Ruminations and recipes from a small kitchen in a big city.


Layers of meaning.

If you visit a place called The Tofu Shop you kind of know what you are going to eat.

I used to eat there when I worked near Bridge Road, in that old red brick building that used to be a shirt factory and became an office block in the late eighties, when Australia was busy exporting manufacturing. The old red brick building had a neon sign on its roof that read 'PELACO' and I worked directly beneath the 'E'.

I used to go to The Tofu Shop ('The' was part of its name, hence the capital T, although it looks wrong) because I liked the way they layered their dishes. You didn't just get a slab of soy curd, slippery and shaking like a jellyfish, on a plate. Instead, they used to layer textures and tastes in a way that kept you interested, like reading a thriller. Frameworks of steamed vegetables, grains of various kinds and legumes were built over with salads, the starring home-made tofu, or a combination of ingredients; and then topped with yogurt, or garlic or chilli sauces. Or both. Or neither. Or all three. Higher and higher. Then a vortex of pickled ginger, or maybe some tabbouleh. As a garnish? Why not? Or a wafer of crisped pita. You had to eat for about ten minutes before you got to see the view if you sat in a window seat overlooking Bridge Road.

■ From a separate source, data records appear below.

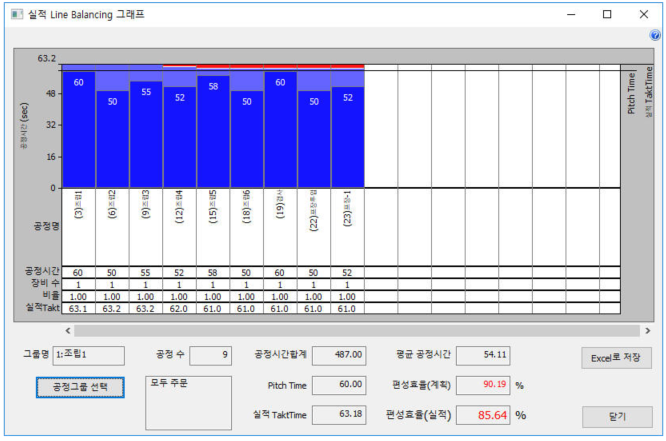666x441 pixels.
Task: Click the 닫기 button
Action: pyautogui.click(x=616, y=416)
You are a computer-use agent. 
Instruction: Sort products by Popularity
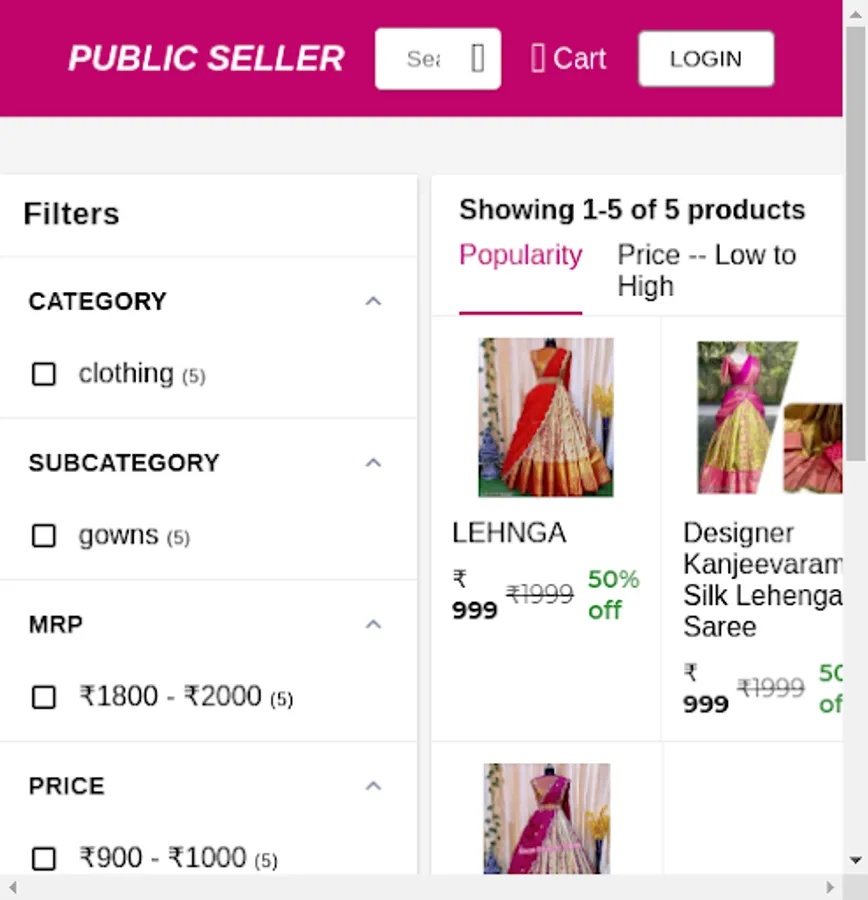click(520, 256)
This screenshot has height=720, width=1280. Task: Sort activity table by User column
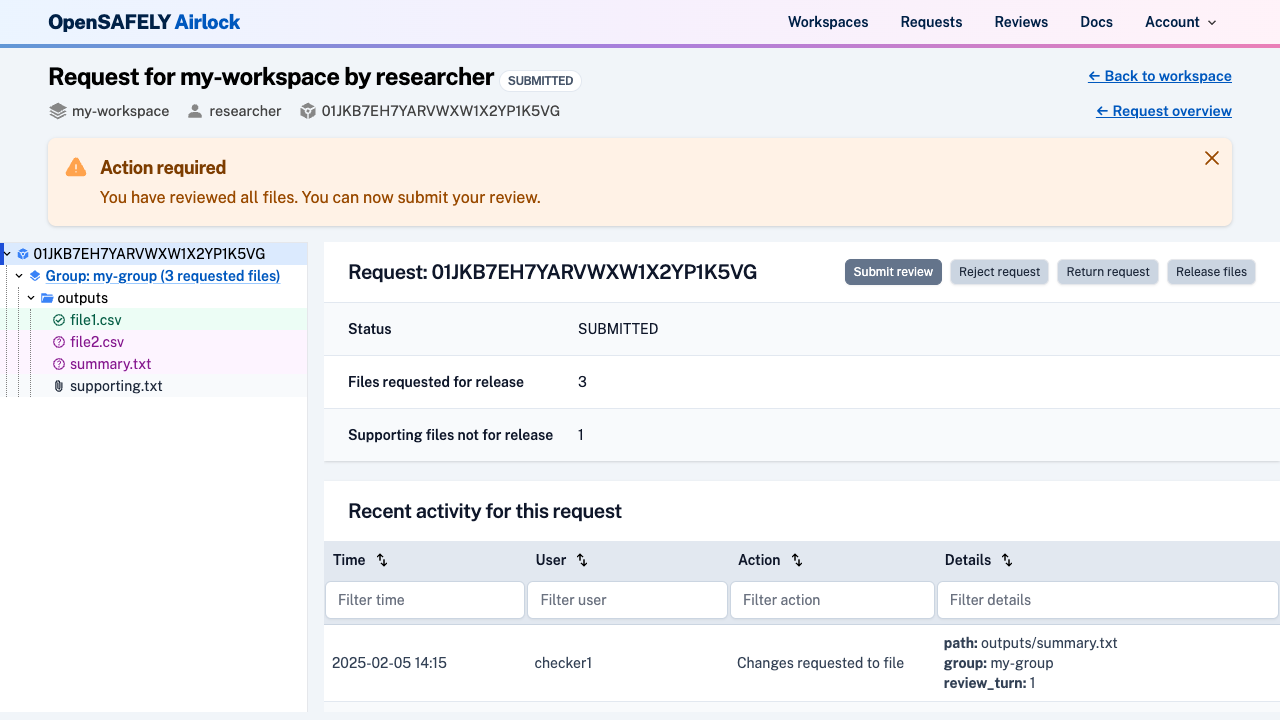(x=582, y=560)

And I wasn't even vegetarian.

Since then, I have tried to do the same kind of layering at home. Sometimes it works and sometimes it doesn't. The highs are high and the lows go in the bin, but only because we don't have dogs any more. This one was a high:

Warm salad of rice, pesto and chick peas.

I picked a heap of rocket and parsley and processed it with walnuts, olive oil, garlic and parmesan cheese. (The combination of ingredients is forgiving; it just needs to be silky smooth and very slightly 'wet' when done.)

Then I cooked some brown rice, enough to make up two cupfuls; folded two tablespoons of the pesto through the rice, and added a can of chick peas, heated and drained, and half a cup of fresh cooked green peas. (You can use frozen.) The brown rice adds a robustness to the taste and texture of the whole dish. It's not just a health thing. Or try barley.

The warm salad was served on a bed of fluffy couscous, and topped with sour cream and a dash of chilli sauce.

With food like that, I could turn vegetarian. For a while, anyway. A week?


Cindy said...

Good stuff! I bet it's just as lovely packed up for lunch the next day.

kitchen hand said...

Indeed, Cindy, except there never seems to be any left over.